_RECORDS FOR THIS TASK_

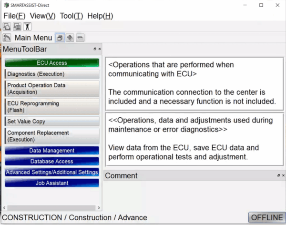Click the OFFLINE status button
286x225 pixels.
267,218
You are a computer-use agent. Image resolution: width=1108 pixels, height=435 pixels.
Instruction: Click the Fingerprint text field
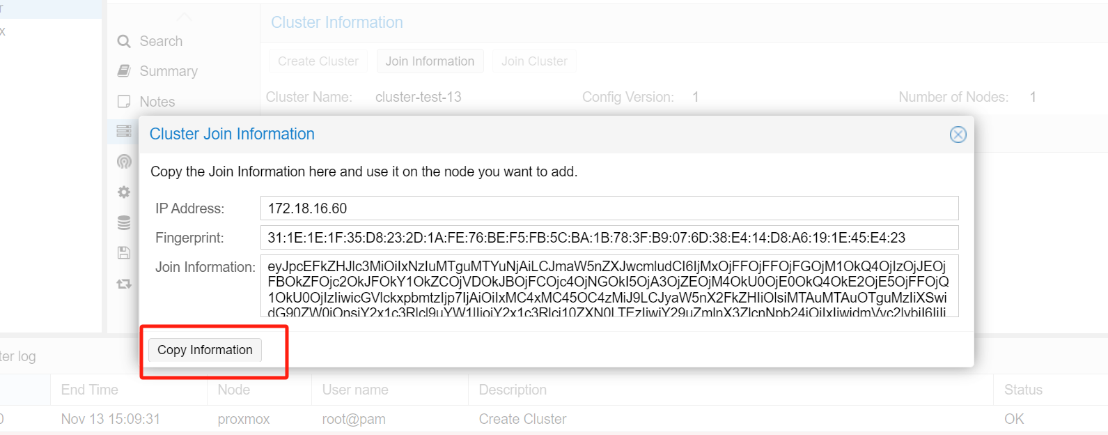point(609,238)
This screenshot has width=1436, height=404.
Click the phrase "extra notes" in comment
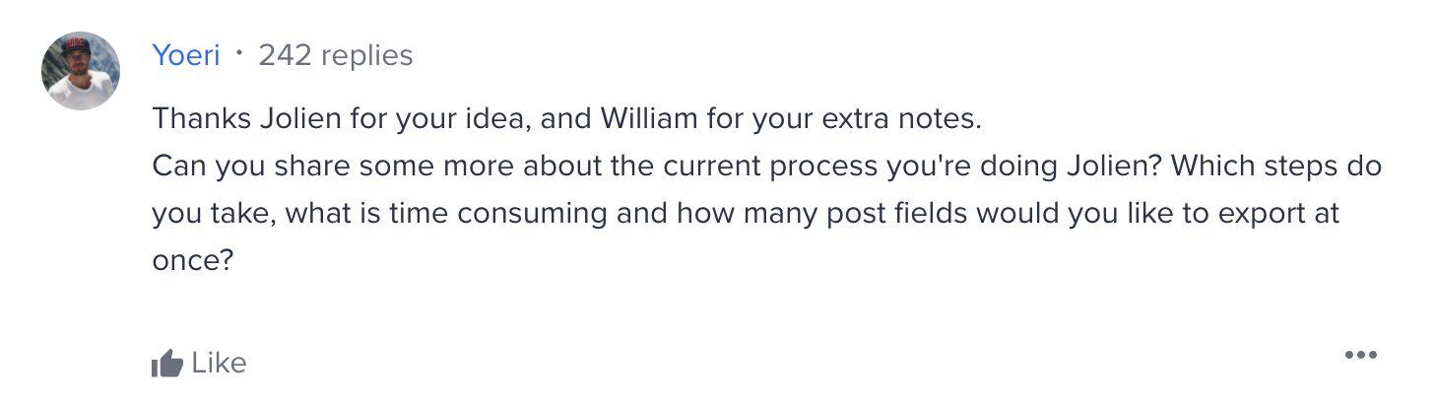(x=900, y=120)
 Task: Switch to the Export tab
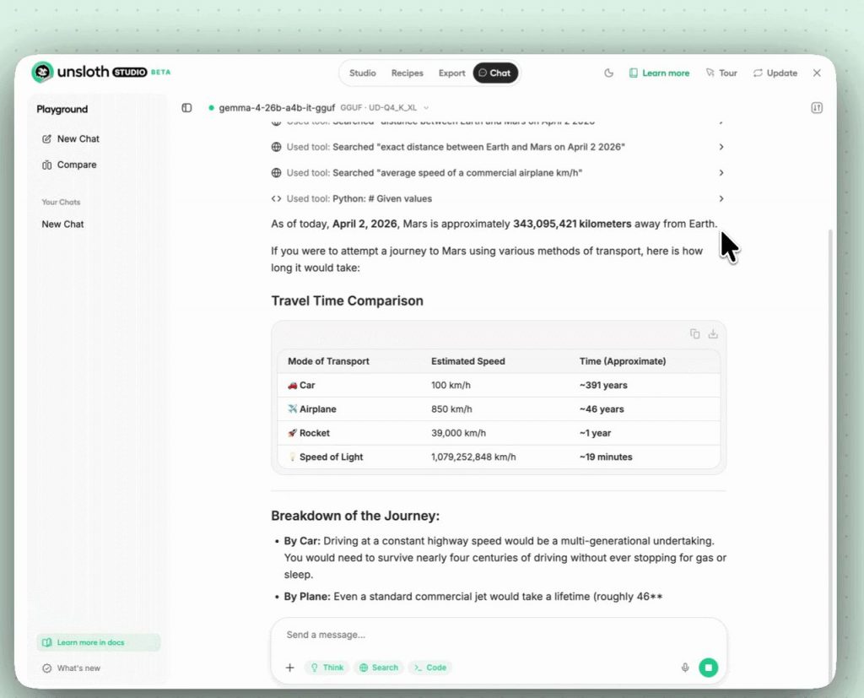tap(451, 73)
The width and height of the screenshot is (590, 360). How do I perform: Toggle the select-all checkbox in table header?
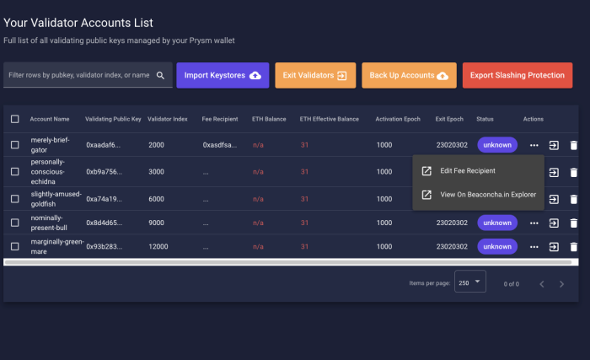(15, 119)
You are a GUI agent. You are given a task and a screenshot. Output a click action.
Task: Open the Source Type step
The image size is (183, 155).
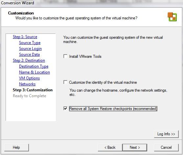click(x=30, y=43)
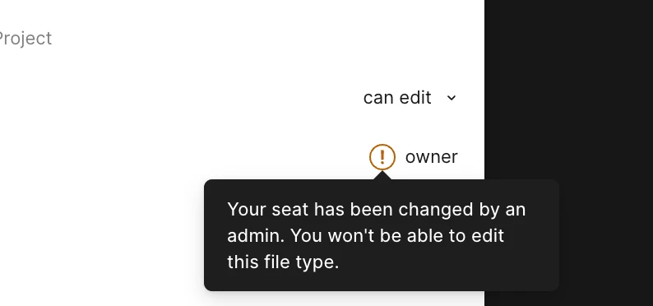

_WHAT IS EXPECTED_
When a line in the listing has the word "agent", return that line.

_ANSWER SECTION_
You are a computer-use agent. Image resolution: width=1108 pixels, height=435 pixels.
You are a GUI agent. You are given a task and a screenshot. Output a click action.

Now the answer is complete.